_RECORDS FOR PROCESSING_:
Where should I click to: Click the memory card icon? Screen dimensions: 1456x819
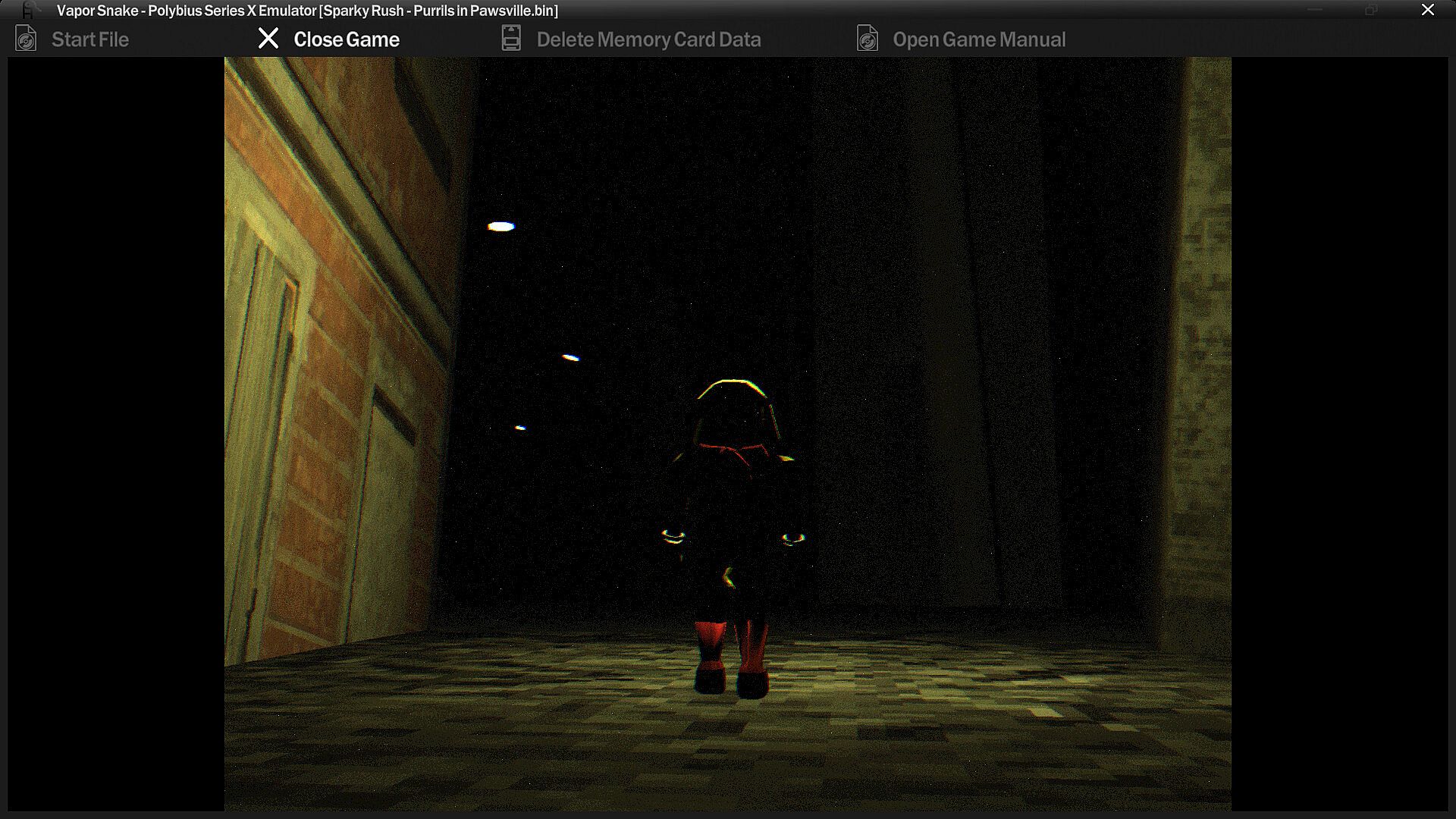[511, 39]
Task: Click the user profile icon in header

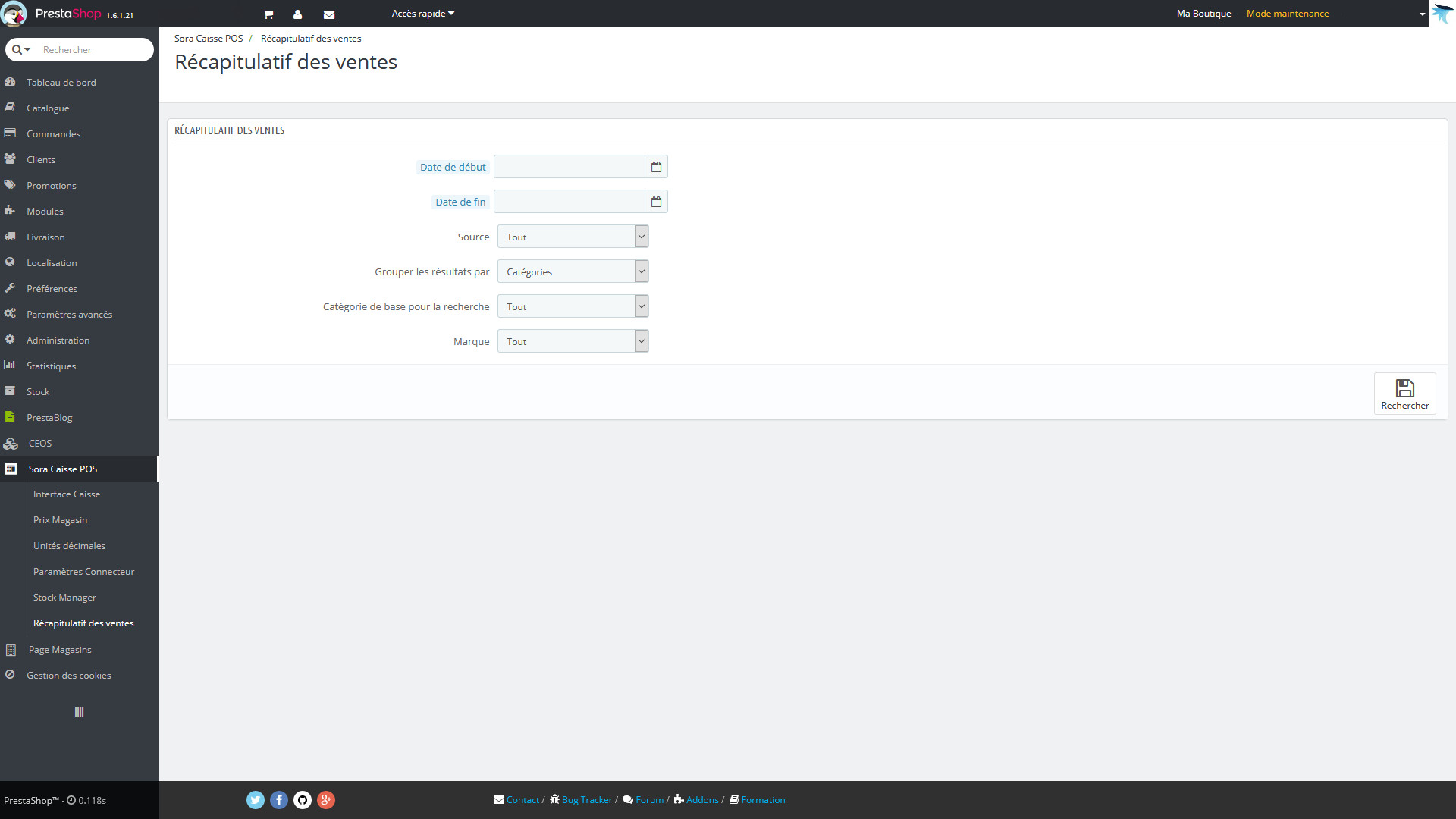Action: [x=297, y=14]
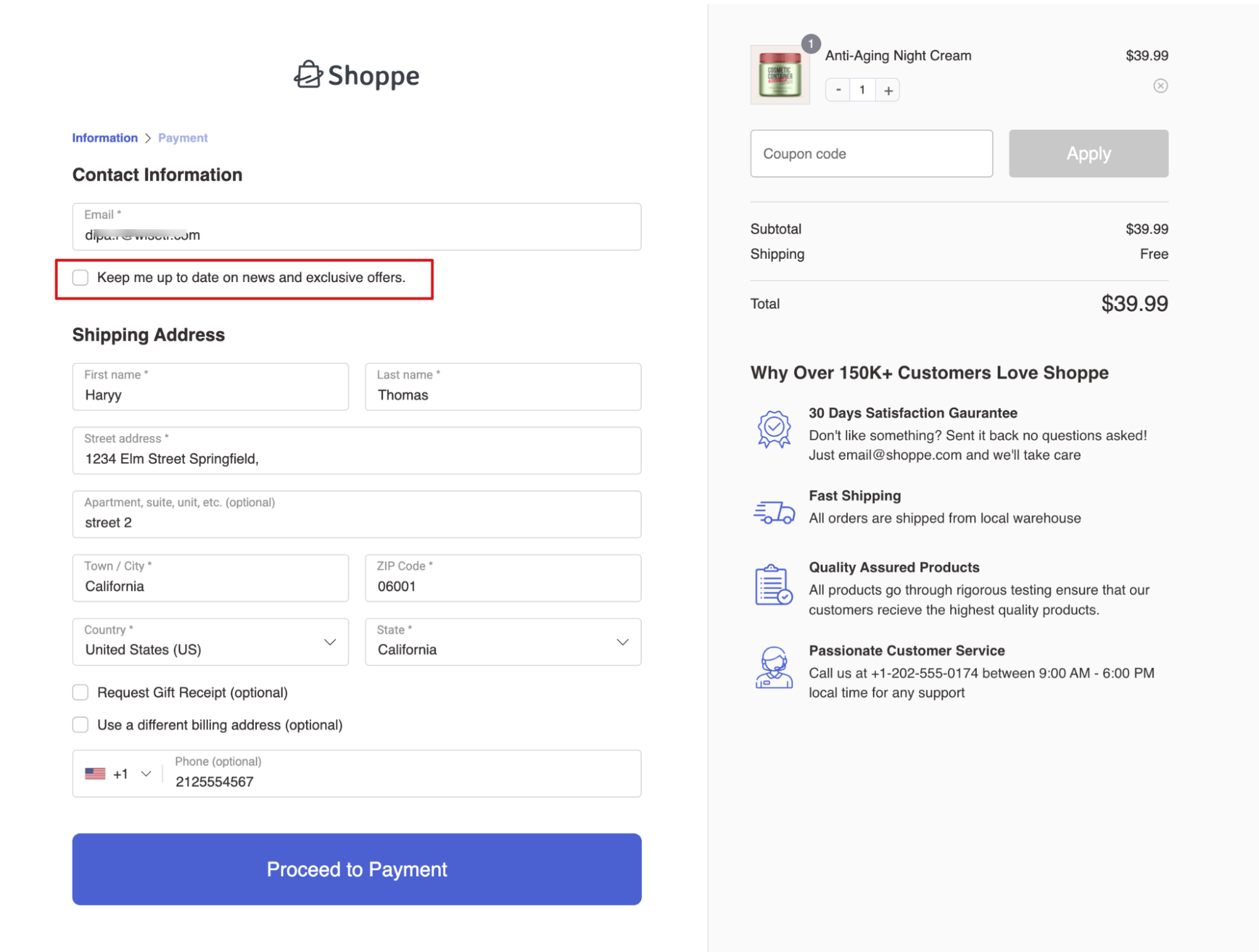Click the Quality Assured Products clipboard icon

(773, 588)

_EXERCISE DETAILS_:
Reproduce the material above in full, exactly, with no images.

_PROBLEM SOLUTION_:
Where should I click to: Click the memory card icon? Screen dimensions: 1456x819
[511, 39]
Task: Click the user profile icon in header

Action: [x=297, y=14]
Click the Quality Assured Products clipboard icon

(773, 588)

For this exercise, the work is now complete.